Pero el ser humano, por su corazón y su espíritu,
está abierto a otros bienes y otras dimensiones, a otros valores, llamados a
perdurar para siempre. ¿Cómo, de otra manera, podría explicarse que, en
ocasiones, el hombre esté dispuesto a entregar la vida antes que renunciar a su
dignidad, o a renunciar a su felicidad material con tal de no traicionar las
exigencias de la justicia, o de la verdad o a su propia conciencia? No somos
saquitos genéticos de supervivencia biológica (individual o colectiva, poco
importa), sino personas dotadas de dignidad, que es un destello de lo divino en
nosotros. Por eso hemos de aspirar a los bienes que, como las palabras de
Jesucristo, la Palabra encarnada, no pasarán y que son los que nos salvan.

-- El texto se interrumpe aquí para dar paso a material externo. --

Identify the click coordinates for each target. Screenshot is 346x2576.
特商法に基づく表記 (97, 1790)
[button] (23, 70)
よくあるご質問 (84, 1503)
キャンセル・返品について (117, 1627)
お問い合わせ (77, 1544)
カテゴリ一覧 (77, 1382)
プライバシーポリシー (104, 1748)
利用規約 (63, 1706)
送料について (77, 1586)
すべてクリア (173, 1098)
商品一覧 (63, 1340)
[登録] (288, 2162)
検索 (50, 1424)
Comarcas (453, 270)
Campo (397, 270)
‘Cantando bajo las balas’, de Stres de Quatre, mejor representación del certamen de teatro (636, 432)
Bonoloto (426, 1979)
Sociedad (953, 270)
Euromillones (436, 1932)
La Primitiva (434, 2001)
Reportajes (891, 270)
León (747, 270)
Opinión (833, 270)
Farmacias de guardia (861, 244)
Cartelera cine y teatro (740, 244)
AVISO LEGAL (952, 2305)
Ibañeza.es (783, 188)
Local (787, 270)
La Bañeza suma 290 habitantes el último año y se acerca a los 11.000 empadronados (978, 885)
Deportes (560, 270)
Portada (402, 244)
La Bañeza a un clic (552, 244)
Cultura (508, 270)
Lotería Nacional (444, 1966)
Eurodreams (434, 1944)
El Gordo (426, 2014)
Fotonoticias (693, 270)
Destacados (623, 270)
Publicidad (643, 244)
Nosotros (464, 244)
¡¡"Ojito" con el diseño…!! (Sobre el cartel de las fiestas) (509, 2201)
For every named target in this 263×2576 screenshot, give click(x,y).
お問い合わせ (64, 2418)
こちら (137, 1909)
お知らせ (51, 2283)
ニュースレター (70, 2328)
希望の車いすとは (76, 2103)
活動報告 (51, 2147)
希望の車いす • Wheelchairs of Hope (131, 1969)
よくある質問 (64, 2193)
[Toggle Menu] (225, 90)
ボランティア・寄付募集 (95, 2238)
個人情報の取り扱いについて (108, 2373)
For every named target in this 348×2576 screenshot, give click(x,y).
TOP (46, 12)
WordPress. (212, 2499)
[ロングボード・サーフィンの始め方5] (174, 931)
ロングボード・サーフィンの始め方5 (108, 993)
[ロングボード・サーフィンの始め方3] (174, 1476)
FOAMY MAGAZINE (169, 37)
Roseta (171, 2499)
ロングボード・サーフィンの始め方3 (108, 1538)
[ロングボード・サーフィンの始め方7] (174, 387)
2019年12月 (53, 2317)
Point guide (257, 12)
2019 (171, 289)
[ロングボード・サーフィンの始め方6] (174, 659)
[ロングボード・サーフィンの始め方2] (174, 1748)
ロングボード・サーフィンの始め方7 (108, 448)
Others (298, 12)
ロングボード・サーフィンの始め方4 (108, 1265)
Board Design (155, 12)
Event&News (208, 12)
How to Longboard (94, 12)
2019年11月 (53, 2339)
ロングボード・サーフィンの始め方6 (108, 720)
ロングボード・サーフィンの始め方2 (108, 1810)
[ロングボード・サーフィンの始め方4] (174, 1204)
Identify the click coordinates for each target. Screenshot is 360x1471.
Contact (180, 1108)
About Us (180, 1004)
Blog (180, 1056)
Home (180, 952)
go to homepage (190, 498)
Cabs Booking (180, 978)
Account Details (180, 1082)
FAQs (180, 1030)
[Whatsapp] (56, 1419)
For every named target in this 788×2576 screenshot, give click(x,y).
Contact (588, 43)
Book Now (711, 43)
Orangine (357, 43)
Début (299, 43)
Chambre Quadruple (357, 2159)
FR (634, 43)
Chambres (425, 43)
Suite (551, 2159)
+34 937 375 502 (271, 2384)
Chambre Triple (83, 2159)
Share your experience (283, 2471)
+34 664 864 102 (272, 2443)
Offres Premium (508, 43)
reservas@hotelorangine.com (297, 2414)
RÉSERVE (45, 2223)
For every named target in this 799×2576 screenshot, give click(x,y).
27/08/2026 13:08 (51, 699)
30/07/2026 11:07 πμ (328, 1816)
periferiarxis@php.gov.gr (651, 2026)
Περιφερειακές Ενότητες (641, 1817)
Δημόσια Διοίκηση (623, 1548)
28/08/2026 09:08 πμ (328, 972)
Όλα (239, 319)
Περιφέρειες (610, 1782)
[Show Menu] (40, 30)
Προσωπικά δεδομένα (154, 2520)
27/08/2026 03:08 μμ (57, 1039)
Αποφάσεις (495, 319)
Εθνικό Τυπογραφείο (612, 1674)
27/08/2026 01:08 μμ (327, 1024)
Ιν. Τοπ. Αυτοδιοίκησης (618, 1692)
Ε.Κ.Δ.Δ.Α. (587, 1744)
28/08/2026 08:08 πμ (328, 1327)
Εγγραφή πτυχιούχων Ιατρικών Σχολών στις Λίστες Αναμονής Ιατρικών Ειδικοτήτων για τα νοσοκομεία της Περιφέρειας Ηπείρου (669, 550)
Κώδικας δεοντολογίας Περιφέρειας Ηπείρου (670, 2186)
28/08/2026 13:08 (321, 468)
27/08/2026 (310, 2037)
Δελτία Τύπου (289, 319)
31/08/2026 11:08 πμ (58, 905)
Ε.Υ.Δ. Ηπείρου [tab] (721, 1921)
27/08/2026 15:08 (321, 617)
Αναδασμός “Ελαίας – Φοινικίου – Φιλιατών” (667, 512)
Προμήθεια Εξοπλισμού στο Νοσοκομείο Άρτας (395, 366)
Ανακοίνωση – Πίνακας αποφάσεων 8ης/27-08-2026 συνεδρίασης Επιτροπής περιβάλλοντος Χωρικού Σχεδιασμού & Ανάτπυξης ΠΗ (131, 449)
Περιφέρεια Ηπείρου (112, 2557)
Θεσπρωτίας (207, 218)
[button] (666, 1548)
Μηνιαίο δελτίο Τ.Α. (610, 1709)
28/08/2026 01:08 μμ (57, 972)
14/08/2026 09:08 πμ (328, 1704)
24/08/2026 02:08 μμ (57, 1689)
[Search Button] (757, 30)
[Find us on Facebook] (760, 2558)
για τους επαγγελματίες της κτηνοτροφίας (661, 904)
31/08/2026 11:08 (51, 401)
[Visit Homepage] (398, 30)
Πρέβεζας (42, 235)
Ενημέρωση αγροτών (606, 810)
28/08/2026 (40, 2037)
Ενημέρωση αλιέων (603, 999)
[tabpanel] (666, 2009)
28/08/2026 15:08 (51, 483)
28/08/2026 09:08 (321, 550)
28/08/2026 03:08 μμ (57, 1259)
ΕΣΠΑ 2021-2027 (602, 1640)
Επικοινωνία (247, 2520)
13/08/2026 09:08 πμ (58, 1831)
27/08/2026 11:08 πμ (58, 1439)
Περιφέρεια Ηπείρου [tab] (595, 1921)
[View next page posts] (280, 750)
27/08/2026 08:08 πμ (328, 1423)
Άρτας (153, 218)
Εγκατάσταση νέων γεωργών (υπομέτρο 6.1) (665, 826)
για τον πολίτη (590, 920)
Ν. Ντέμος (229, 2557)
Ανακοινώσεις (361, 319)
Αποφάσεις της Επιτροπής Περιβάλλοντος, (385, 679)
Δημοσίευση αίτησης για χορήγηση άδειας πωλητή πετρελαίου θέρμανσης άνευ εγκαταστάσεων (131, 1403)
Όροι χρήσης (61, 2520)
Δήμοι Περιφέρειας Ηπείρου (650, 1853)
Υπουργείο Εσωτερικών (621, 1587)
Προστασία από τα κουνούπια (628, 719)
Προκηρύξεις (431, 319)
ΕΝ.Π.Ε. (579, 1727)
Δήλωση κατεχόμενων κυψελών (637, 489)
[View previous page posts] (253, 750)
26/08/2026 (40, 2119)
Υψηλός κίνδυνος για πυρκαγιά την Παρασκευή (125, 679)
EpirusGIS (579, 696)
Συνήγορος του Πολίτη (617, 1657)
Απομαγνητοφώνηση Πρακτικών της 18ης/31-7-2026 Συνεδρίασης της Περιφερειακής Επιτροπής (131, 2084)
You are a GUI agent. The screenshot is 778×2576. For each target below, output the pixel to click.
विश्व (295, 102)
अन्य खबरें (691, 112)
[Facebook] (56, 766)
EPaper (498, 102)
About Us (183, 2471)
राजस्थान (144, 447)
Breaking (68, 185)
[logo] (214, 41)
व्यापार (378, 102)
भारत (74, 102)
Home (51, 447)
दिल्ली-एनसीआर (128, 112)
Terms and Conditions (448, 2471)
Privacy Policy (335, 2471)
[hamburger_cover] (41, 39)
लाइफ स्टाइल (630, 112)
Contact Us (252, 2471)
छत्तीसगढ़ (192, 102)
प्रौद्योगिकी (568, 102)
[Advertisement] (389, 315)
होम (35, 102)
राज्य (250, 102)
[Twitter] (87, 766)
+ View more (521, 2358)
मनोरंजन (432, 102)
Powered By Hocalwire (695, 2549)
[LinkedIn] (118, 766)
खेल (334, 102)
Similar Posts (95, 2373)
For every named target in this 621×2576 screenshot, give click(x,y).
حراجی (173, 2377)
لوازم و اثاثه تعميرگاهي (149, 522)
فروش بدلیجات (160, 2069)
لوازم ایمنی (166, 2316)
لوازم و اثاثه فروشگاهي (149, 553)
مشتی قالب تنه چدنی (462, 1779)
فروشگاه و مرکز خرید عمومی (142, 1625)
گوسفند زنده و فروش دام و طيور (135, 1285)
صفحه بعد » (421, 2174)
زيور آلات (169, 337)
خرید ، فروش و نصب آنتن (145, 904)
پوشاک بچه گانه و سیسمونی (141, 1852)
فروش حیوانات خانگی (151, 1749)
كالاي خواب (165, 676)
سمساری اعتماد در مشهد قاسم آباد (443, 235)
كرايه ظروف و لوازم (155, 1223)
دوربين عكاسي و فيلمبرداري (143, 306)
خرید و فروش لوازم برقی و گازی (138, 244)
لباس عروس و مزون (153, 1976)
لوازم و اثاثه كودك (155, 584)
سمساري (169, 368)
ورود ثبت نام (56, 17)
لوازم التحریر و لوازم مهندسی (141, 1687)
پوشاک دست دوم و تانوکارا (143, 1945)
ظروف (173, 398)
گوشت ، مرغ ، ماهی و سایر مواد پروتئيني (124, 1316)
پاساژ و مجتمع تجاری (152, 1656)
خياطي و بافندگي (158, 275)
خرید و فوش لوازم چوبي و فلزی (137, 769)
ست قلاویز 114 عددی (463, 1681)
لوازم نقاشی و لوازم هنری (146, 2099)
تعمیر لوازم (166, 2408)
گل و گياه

Así que nuestros tiempos no son sólo
“tiempos atroces” (como llamaba a los suyos Ortega y Gasset), sino también
tiempo de salvación: “Entonces se salvará tu pueblo”, nos dice de nuevo el
profeta.
Ahora bien, al hablar de salvación, y tras
leer la profecía del Daniel, un escalofrío puede recorrernos la espalda. Ese
libro en el que están inscritos los que se han de salvar, ¿no habla, acaso, de predestinación, esto es, de una
inescrutable voluntad de Dios (el único que sabe no sólo la hora, sino también
el quién) que determina los
nombres de los salvados y de los condenados? Si al hablar del Dios Padre de Jesucristo
es posible mencionar en algún sentido la Predestinación,
ha de hacerse en un sentido muy preciso: Dios nos ha predestinado a todos a ser hijos por medio de
Jesucristo (Ef 1, 5), puesto que “Dios quiere que todos los hombres se salven y lleguen al conocimiento de
la verdad” (1 Tit 2, 4). Pero Dios, que nos ha hecho libres y, por tanto, no
puede querer por nosotros, necesita del concurso de nuestra libertad para
darnos esa plena filiación. Es decir, que el libro de los inscritos no es un
volumen arcano y escondido, inaccesible al ser humano; sino un libro abierto y
a disposición de quien quiera, al que cada uno puede acercarse a poner su firma
junto al nombre que Dios ha escrito en él. Ese libro abierto es Cristo, con los
brazos abiertos en la cruz, que así “ofreció por los pecados, para siempre
jamás, un solo sacrificio, y que está sentado a la derecha de Dios y espera el
tiempo que falta hasta que sus enemigos sean puestos como estrado de sus pies”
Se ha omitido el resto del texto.